▸ Text:
######

Bob Stewart Portrait Bob Stewart (Beckenham) (Con)
- Hansard - - - Excerpts

I hope that my hon. Friend will forgive me for intervening, but I know Belsen relatively well. I want to remind everyone that it was not only people of Jewish origin who were exterminated in these camps; Gypsies and, indeed, officers of the Special Operations Executive, of which my mother was a member, were also exterminated.

Lord Barwell Portrait Gavin Barwell
- Hansard - -

My hon. Friend makes his point very powerfully. Earlier, I tried to touch on the fact that the victims of Nazi atrocity were clearly many and varied.

Dr David Tibbs was serving with 13 Para, which was also involved in the liberation of Belsen. He had a slightly different reaction:

“At Belsen, I felt a curious elation. Looking at all these terrible things, I thought, ‘Here is the justification for this war, for all the lives we have lost, for everything we’ve been through’”.

A few people in our society today argue that war never achieves anything. I myself am an opponent of one of the conflicts we are engaged in at the moment. However, those words are a reminder that, sometimes, violence does achieve something. In this case, it stopped, far too late, a tremendous atrocity.

######

▸ Provided material:

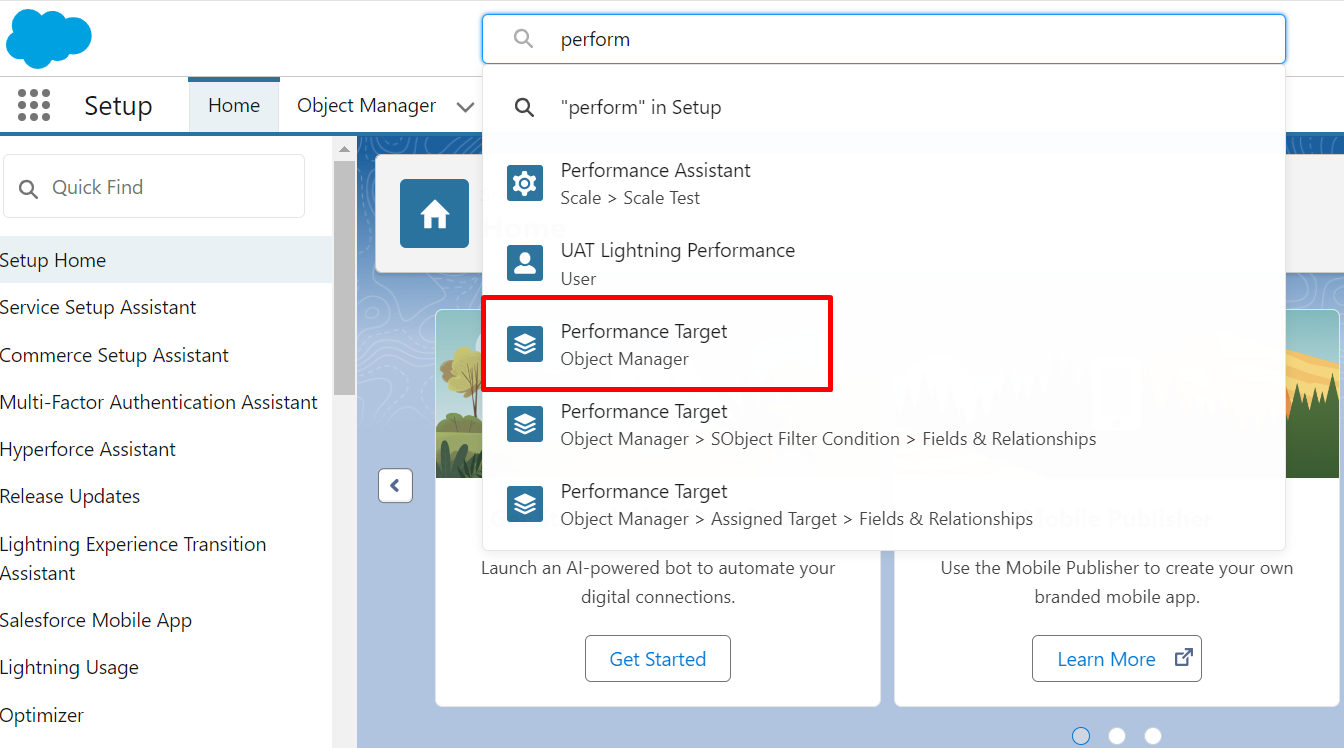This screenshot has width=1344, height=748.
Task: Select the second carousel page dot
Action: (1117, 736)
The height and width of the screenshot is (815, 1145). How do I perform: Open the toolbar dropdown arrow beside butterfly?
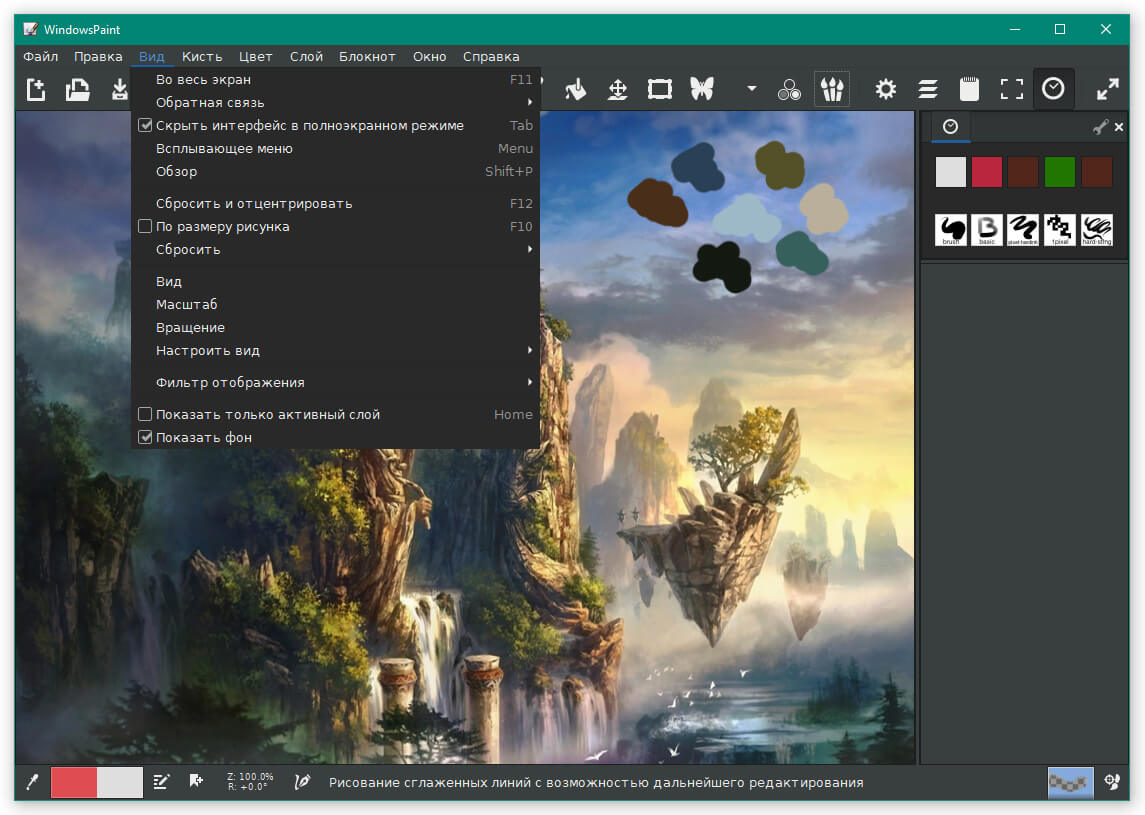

######

▸ Task: Continue the Hansard debate excerpt about the liberation of Belsen from where it stops.

▸ Answer for this exercise:
Jack Lopresti Portrait Jack Lopresti (Filton and Bradley Stoke) (Con)
- Hansard - - - Excerpts

I congratulate my hon. Friend on securing the debate. He spoke very movingly about the history and first-hand testimony. Does my hon. Friend share my dismay that the Iranian President, Mahmoud Ahmadinejad, a repeated holocaust denier, was given a platform to address the UN anti-racism conference in Geneva in April 2009, and that he spoke from a UN platform again on this subject in 2011?

Lord Barwell Portrait Gavin Barwell
- Hansard - -

I regret that fact. I am a great believer in free speech, and if people such as Mr Ahmadinejad wish to reveal just how foolish they are by denying things for which the historical evidence is overwhelming, I do not have a problem with that, but I do not believe the United Nations should have given him a platform to do so.

Lee Scott Portrait Mr Lee Scott (Ilford North) (Con)
- Hansard - - - Excerpts

I also congratulate my hon. Friend on securing this very important debate. Does he agree that, as time passes and there are fewer and fewer survivors from the camps and people who liberated them, the work of organisations such as the Holocaust Educational Trust—Karen Pollock and her team, who are with us today—is vital in teaching future generations exactly what happened, so that we can hope and pray that history does not repeat itself for people of any religion, colour or creed?

Lord Barwell Portrait Gavin Barwell
- Hansard - -

I agree entirely with my hon. Friend and it is to that matter that I now turn.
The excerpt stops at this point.